Por Janice Billingsley, Reportera de HealthDay
Escuchar su teléfono celular mientras conduce es tan peligroso como hablar, según un nuevo estudio.
"Parece que la mayoría de personas comprende intuitivamente que la producción [hablar] en un teléfono celular es más difícil que la comprensión [escuchar]. Pero el hecho es que ambos causan mal rendimiento en la conducción", afirmó Tate Kubose, científico cognitivo de la Universidad de Illinois en Urbana-Champaign y principal autor del estudio.
Los hallazgos aparecen en la edición del 25 de agosto del boletín Applied Cognitive Psychology.

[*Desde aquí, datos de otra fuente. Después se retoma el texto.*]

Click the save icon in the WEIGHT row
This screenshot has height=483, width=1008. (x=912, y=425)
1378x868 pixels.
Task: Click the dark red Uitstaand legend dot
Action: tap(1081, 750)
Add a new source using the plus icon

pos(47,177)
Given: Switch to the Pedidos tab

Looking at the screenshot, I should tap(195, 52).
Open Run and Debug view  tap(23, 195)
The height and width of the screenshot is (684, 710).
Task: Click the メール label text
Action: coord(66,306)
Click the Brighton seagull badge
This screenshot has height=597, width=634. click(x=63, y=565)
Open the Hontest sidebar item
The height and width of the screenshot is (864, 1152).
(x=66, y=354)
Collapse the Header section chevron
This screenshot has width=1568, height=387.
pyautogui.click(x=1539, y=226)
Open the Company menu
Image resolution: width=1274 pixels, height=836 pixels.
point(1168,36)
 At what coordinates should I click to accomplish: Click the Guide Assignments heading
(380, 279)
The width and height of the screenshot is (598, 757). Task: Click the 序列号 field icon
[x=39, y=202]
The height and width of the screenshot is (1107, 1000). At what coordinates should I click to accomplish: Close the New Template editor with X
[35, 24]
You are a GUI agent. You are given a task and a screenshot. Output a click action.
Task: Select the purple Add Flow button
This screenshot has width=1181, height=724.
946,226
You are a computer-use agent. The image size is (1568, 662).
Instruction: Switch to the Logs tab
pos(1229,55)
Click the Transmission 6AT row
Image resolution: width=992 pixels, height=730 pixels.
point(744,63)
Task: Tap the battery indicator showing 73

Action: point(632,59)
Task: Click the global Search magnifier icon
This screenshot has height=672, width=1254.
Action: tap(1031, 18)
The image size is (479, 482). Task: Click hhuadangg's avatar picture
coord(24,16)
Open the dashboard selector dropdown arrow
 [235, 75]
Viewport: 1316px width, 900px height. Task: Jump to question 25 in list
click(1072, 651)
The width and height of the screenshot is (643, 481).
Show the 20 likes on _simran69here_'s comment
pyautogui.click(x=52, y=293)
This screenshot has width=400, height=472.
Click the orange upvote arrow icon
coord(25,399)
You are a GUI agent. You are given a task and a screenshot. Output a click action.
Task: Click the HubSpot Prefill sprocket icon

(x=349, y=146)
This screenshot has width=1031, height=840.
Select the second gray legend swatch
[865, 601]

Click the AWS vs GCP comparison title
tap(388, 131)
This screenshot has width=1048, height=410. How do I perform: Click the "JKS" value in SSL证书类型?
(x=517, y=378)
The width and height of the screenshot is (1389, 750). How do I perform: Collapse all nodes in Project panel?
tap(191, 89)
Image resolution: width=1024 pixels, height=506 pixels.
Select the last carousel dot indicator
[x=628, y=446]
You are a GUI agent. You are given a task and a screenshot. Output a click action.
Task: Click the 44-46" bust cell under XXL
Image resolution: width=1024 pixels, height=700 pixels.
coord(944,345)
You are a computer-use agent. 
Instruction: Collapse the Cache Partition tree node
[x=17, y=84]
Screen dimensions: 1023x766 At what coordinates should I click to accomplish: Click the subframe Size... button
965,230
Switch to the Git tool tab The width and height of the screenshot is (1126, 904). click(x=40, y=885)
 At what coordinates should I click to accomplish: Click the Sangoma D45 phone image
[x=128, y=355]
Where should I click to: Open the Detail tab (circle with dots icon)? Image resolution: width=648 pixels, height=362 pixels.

Para el estudio, aproximadamente 100 estudiantes participaron en dos experimentos que incluían conducir en automóviles virtuales mientras hablaban y luego escuchaban conversaciones en sus teléfonos cel
ulares. Los resultados fueron que tanto escuchar como hablar hicieron que mantener una velocidad fija y mantener su automóvil en un solo carril fuera más difícil para los participantes, en comparación con estudiantes que no usaban sus teléfonos celulares mientras conducían.Kubose dijo que su estudio apoya la creciente evidencia de que son las conversaciones en los teléfonos celulares, en lugar de las manipulaciones físicas de manejar un teléfono celular, lo que más distrae a los conductores.
"A menos que sea una situación de emergencia, no vale la pena el riesgo de hablar o escuchar mientras se conduce", apuntó.
Para el estudio, casi 100 estudiantes tomaron parte en experimentos en los que condujeron automóviles virtuales. Mientras conducían, tenían que proveer respuestas acerca de la disposición de los edificios en el campus de la Universidad de Illinois, o asegurarse de que las declaraciones realizadas por otros sobre las posiciones relativas de los edificios eran correctas. Los investigadores vigilaron varios aspectos de la conducción de los estudiantes mientras realizaban esas tareas.
Los participantes condujeron un simulador de automóvil que era un Saturn SL de transmisión automática modelo 1998. Los experimentos simulaban una carretera rural derecha de dos carriles sin intersecciones ni giros. Soplos de viento simulados aumentaban la dificultad de la conducción, al igual que la presencia de otro automóvil que conducía erráticamente frente al automóvil virtual.
En general, los investigadores encontraron que tanto hablar como escuchar el teléfono redujo la competencia de los conductores en la carretera, lo que causaba una conducción más lenta, más problemas para mantenerse en el carril apropiado, y/o no mantener una distancia segura del torpe vehículo que estaba delante, afirmó Kubose.
Frank Drews, profesor asistente del departamento de psicología en la Universidad de Utah, anotó que investigaciones anteriores han demostrado que hablar en los celulares mientras se conducía multiplicaba por cuatro el riesgo de accidente. Este nuevo estudio es importante porque aumenta la comprensión de por qué el uso de teléfonos celulares es tan arriesgado.
"Este estudio analiza tanto la producción como la comprensión, una dirección interesante, y nos permite obtener conocimientos sobre la función cognitiva", apuntó.
Kubose afirmó que él y sus colegas continúan explorando cómo pone en peligro la capacidad de conducción el uso de teléfonos celulares, esta vez mediante conversaciones naturales en lugar de dar y comprender explicaciones.
En otro estudio reciente, publicado en el British Medical Journal, investigadores australianos encontraron que los teléfonos celulares sin uso de las manos no son más seguros que los que se sostienen en las manos mientras se conduce.